_Exercise aim_: Return the listing below unchanged, reproducing every line in its original order.
────────
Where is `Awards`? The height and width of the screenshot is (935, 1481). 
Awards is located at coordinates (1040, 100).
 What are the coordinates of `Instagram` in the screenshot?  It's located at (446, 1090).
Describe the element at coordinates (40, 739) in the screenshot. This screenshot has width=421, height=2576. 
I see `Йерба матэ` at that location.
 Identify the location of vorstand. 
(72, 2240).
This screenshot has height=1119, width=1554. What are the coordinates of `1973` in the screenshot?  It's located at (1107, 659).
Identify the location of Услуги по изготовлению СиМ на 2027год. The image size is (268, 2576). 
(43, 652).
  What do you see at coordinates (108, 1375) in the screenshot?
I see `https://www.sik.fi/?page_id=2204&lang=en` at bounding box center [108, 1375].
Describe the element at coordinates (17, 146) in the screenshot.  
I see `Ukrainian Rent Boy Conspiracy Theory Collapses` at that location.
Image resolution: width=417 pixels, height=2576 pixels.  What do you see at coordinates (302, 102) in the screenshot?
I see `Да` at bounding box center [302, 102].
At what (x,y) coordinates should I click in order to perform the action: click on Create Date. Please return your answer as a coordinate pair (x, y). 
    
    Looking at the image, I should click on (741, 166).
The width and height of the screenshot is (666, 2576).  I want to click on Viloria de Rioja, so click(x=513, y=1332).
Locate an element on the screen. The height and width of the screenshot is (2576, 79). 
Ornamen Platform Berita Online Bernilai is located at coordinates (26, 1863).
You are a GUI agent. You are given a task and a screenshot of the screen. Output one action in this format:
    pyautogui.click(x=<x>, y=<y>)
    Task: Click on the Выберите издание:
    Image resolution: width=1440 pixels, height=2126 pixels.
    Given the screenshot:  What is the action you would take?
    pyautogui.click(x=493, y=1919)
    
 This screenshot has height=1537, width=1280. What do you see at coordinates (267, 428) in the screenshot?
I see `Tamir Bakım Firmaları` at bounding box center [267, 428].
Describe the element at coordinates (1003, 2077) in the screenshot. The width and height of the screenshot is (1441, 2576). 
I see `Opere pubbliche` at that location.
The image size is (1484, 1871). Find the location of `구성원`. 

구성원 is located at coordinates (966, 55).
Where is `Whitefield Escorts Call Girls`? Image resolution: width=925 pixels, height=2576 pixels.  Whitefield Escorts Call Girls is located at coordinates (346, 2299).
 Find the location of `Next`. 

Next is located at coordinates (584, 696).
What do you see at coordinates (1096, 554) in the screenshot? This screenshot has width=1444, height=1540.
────────
_Completed task_:
Where is `Awards`? The height and width of the screenshot is (935, 1481). 
Awards is located at coordinates (1040, 100).
 What are the coordinates of `Instagram` in the screenshot?  It's located at (446, 1090).
Describe the element at coordinates (40, 739) in the screenshot. This screenshot has width=421, height=2576. 
I see `Йерба матэ` at that location.
 Identify the location of vorstand. 
(72, 2240).
This screenshot has height=1119, width=1554. What are the coordinates of `1973` in the screenshot?  It's located at (1107, 659).
Identify the location of Услуги по изготовлению СиМ на 2027год. The image size is (268, 2576). 
(43, 652).
  What do you see at coordinates (108, 1375) in the screenshot?
I see `https://www.sik.fi/?page_id=2204&lang=en` at bounding box center [108, 1375].
Describe the element at coordinates (17, 146) in the screenshot.  
I see `Ukrainian Rent Boy Conspiracy Theory Collapses` at that location.
Image resolution: width=417 pixels, height=2576 pixels.  What do you see at coordinates (302, 102) in the screenshot?
I see `Да` at bounding box center [302, 102].
At what (x,y) coordinates should I click in order to perform the action: click on Create Date. Please return your answer as a coordinate pair (x, y). 
    
    Looking at the image, I should click on (741, 166).
The width and height of the screenshot is (666, 2576).  I want to click on Viloria de Rioja, so click(x=513, y=1332).
Locate an element on the screen. The height and width of the screenshot is (2576, 79). 
Ornamen Platform Berita Online Bernilai is located at coordinates (26, 1863).
You are a GUI agent. You are given a task and a screenshot of the screen. Output one action in this format:
    pyautogui.click(x=<x>, y=<y>)
    Task: Click on the Выберите издание:
    Image resolution: width=1440 pixels, height=2126 pixels.
    Given the screenshot:  What is the action you would take?
    pyautogui.click(x=493, y=1919)
    
 This screenshot has height=1537, width=1280. What do you see at coordinates (267, 428) in the screenshot?
I see `Tamir Bakım Firmaları` at bounding box center [267, 428].
Describe the element at coordinates (1003, 2077) in the screenshot. The width and height of the screenshot is (1441, 2576). 
I see `Opere pubbliche` at that location.
The image size is (1484, 1871). Find the location of `구성원`. 

구성원 is located at coordinates (966, 55).
Where is `Whitefield Escorts Call Girls`? Image resolution: width=925 pixels, height=2576 pixels.  Whitefield Escorts Call Girls is located at coordinates (346, 2299).
 Find the location of `Next`. 

Next is located at coordinates (584, 696).
What do you see at coordinates (1096, 554) in the screenshot? This screenshot has width=1444, height=1540.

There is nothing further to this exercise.